TEXT:
——————

# Knobb Creek



## Schecter30 (Dec 12, 2006)

Im thinking about getting a bottle and trying some. Its probably best straight but I was wondering if it was good to mix with anything.


----------



## newcigarz (Feb 11, 2007)

Schecter30 said:


> Im thinking about getting a bottle and trying some. Its probably best straight but I was wondering if it was good to mix with anything.


I like to mix mine with more Knob Creek!


----------



## mikey202 (Dec 29, 2005)

It is good mixed with Coke. It's like Jim Beam on steroids!!!!:ss Get some..you won't be sorry.


----------



## DennisP (May 13, 2007)

I mix mine with 2 ice cubes.


----------



## burninator (Jul 11, 2006)

Only two things appropriate for mixing with whiskey....water and more whiskey!:al


----------



## ggriffi (Mar 17, 2007)

mikey202 said:


> It is good mixed with Coke. It's like Jim Beam on steroids!!!!:ss Get some..you won't be sorry.


:tpd:

gary


----------



## Woogie (Mar 6, 2007)

I am with the earlier posts. I drink it either straight, or with a splash of coke.

Woogie


----------



## Commander Quan (May 6, 2003)

——————

GIVEN MATERIAL:
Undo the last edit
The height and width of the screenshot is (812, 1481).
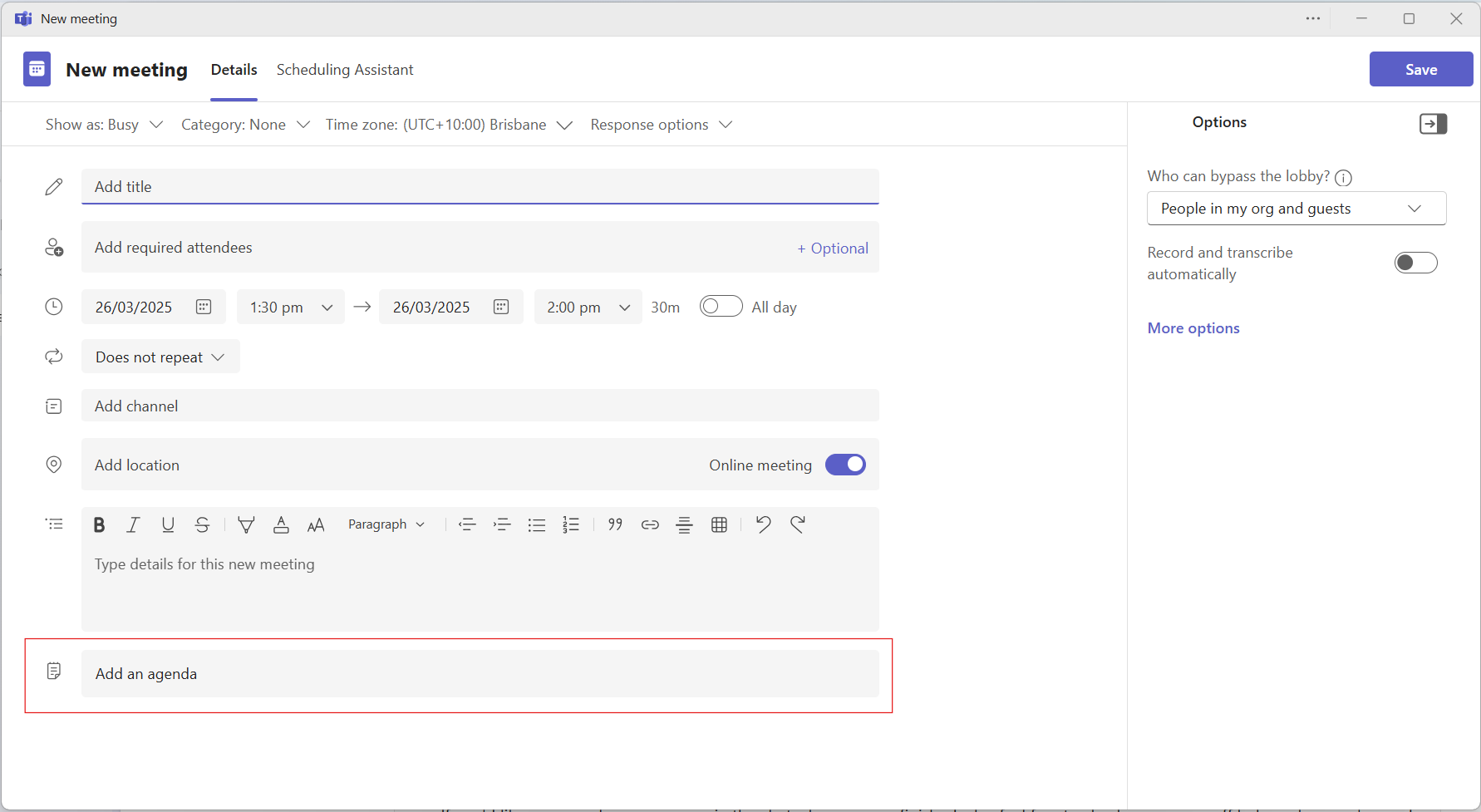click(x=763, y=524)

——————

WHAT YOU WILL DO:
Write the next part of the forum thread about Knob Creek bourbon, picking up after its last line. The lines above aren't needed here.

REPLY TO THE EXERCISE:
Schecter30 said:


> Im thinking about getting a bottle and trying some. Its probably best straight but I was wondering if it was good to mix with anything.


YES it's good either way


----------



## Guitarman-S.T- (Jun 14, 2006)

mINT julep's are great with knob... an old fasion... othen then that... i vouch for the 2 ice cubes 
perfect mix.. Or the Black Tooth GRIN!!!
glass of bourbon with just a Splash of coke \m/,
R.I.P-Dimebag


----------



## freaky cigar guy (Apr 20, 2007)

The Creek is a little sweet (to me). Great flavor....... I like it straight (no ice) on some days...... straight chilled (with ice)......... and some days with a splash of coke with a lime

-FCG


----------



## screwbag (Apr 21, 2007)

A skydiving buddy of mine and I have a bottle of this...we only see each other maybe once or twice a year....and when we do we each have a bit...and then the bottle trades hands....our bottle was bought in 2001...and not half way gone yet....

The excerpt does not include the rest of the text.